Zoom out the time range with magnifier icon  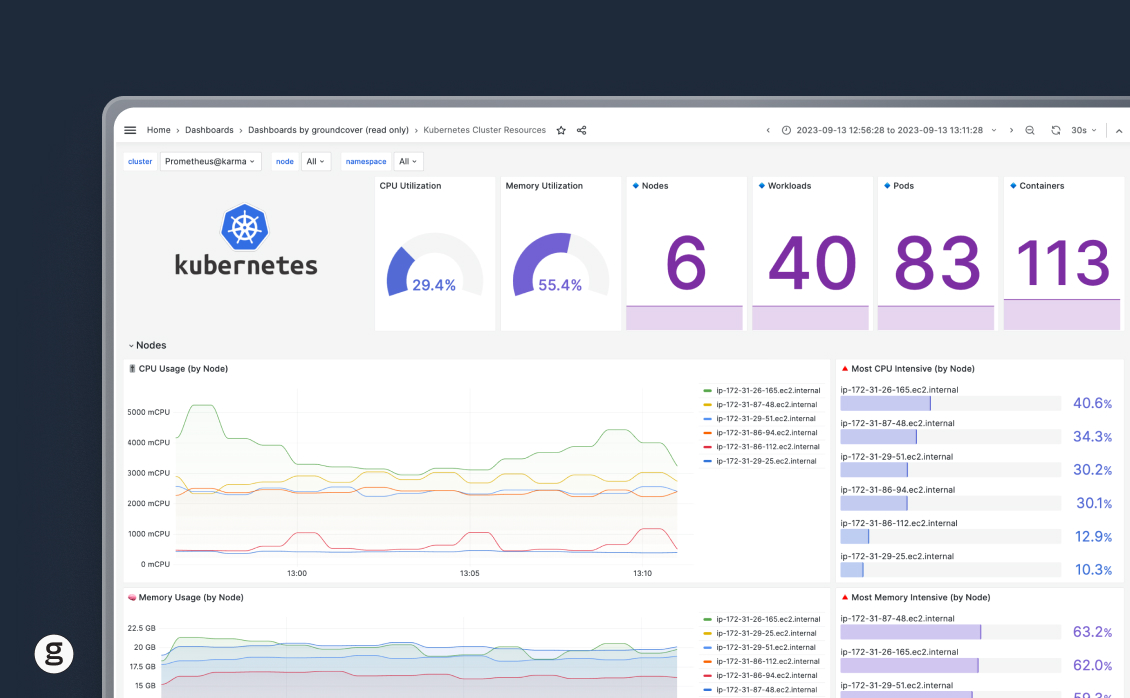click(x=1030, y=130)
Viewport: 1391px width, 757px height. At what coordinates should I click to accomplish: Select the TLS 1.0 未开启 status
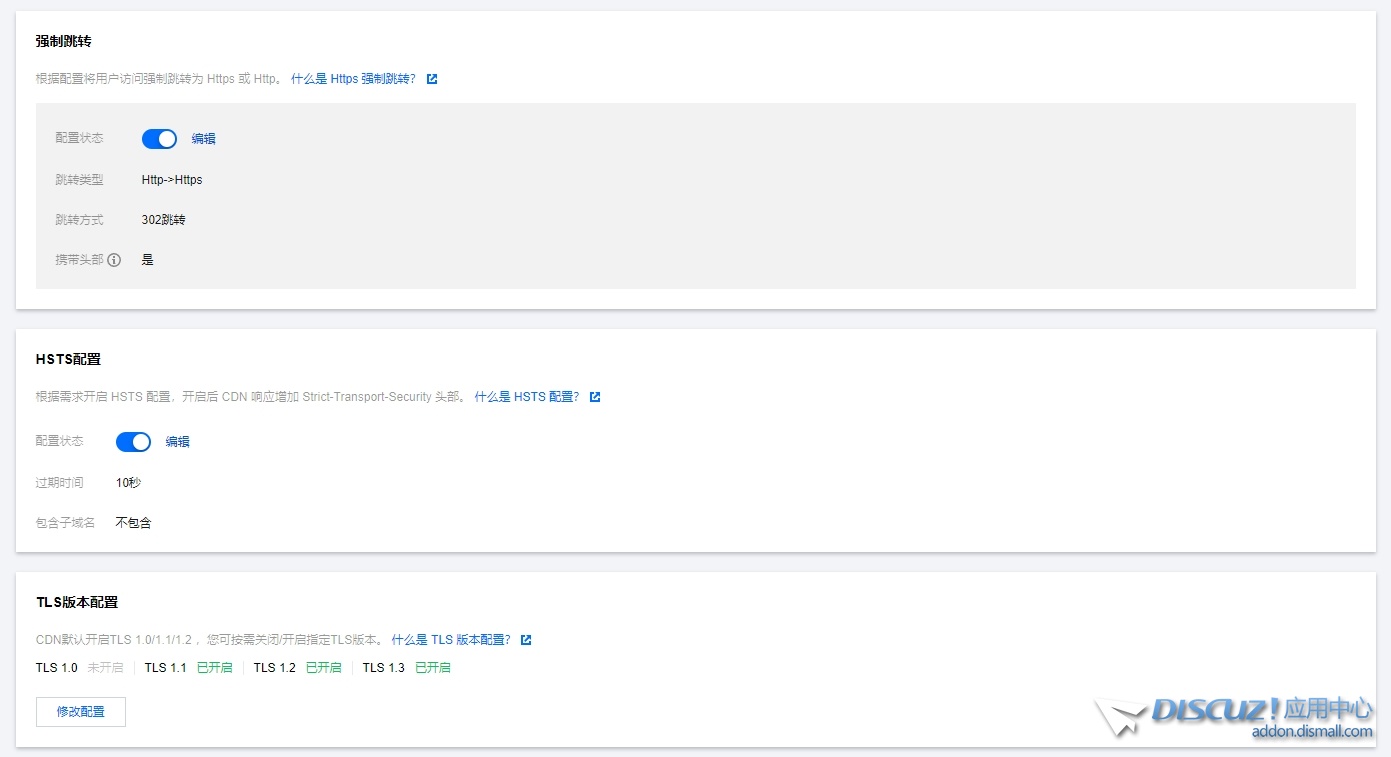105,668
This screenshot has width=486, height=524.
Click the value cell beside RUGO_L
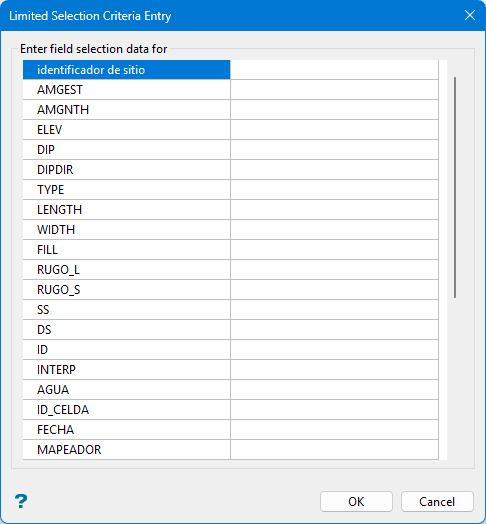[334, 270]
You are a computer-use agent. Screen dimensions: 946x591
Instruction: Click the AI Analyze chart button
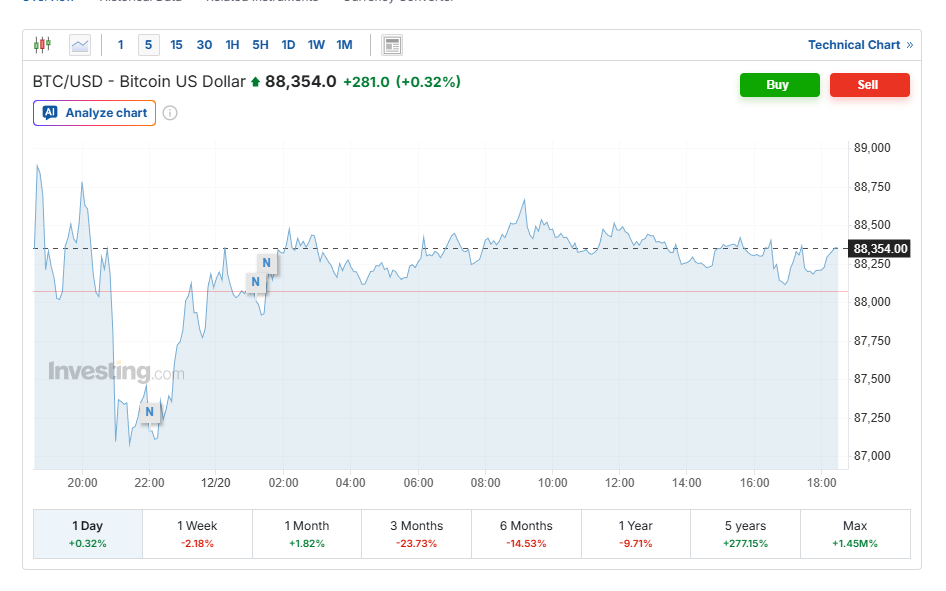[95, 113]
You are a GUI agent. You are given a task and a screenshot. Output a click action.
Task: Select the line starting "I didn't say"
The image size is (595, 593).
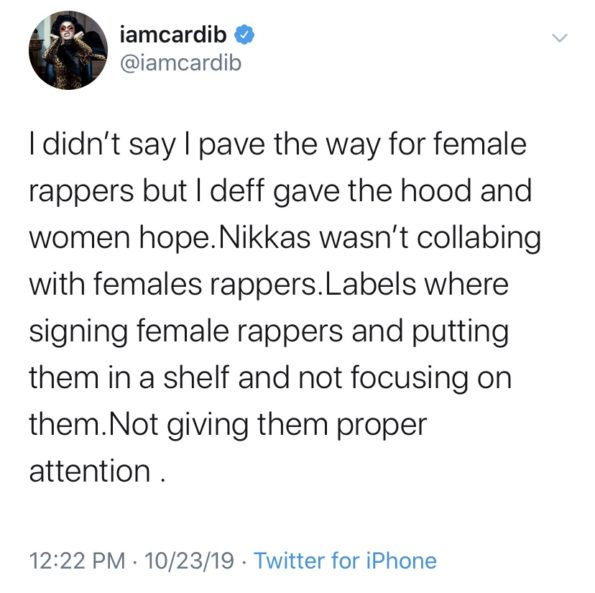[278, 146]
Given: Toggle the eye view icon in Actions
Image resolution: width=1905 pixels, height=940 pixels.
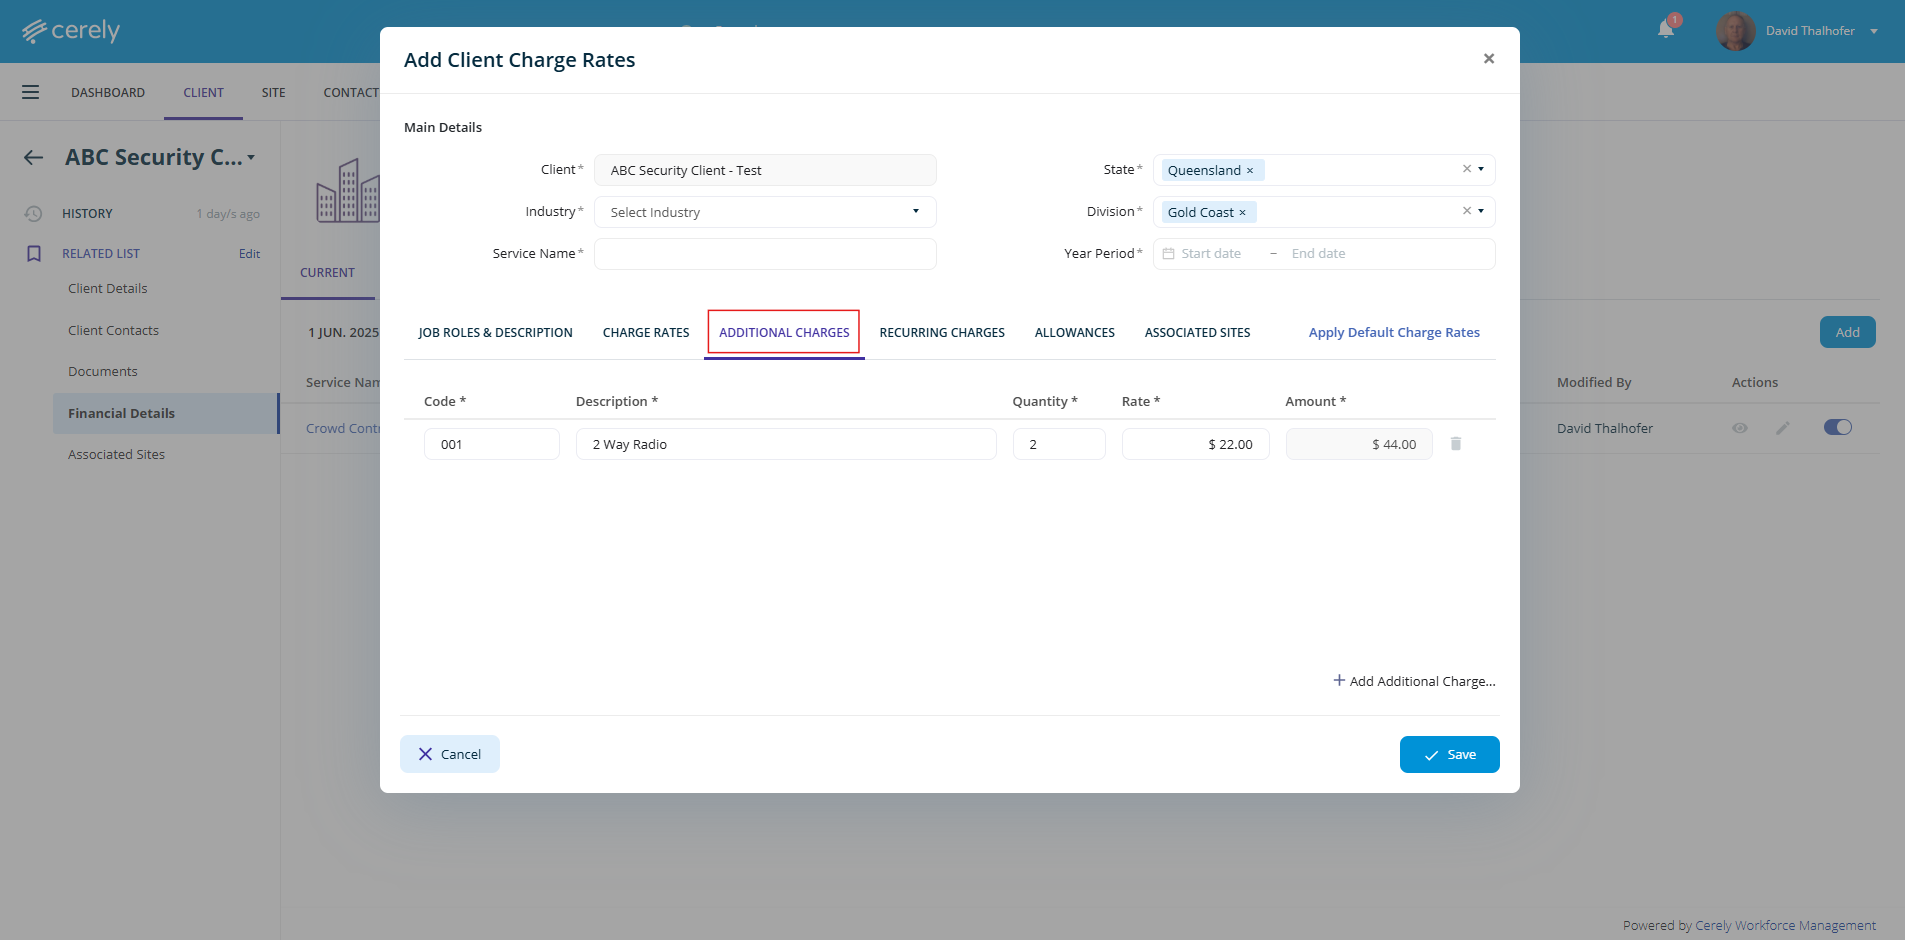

- Activity: Show every line from the entries above in which "screenshot" appears.

- Result:
This screenshot has width=486, height=524.
You are a GUI agent. You are given a task and a screenshot. Output a click action.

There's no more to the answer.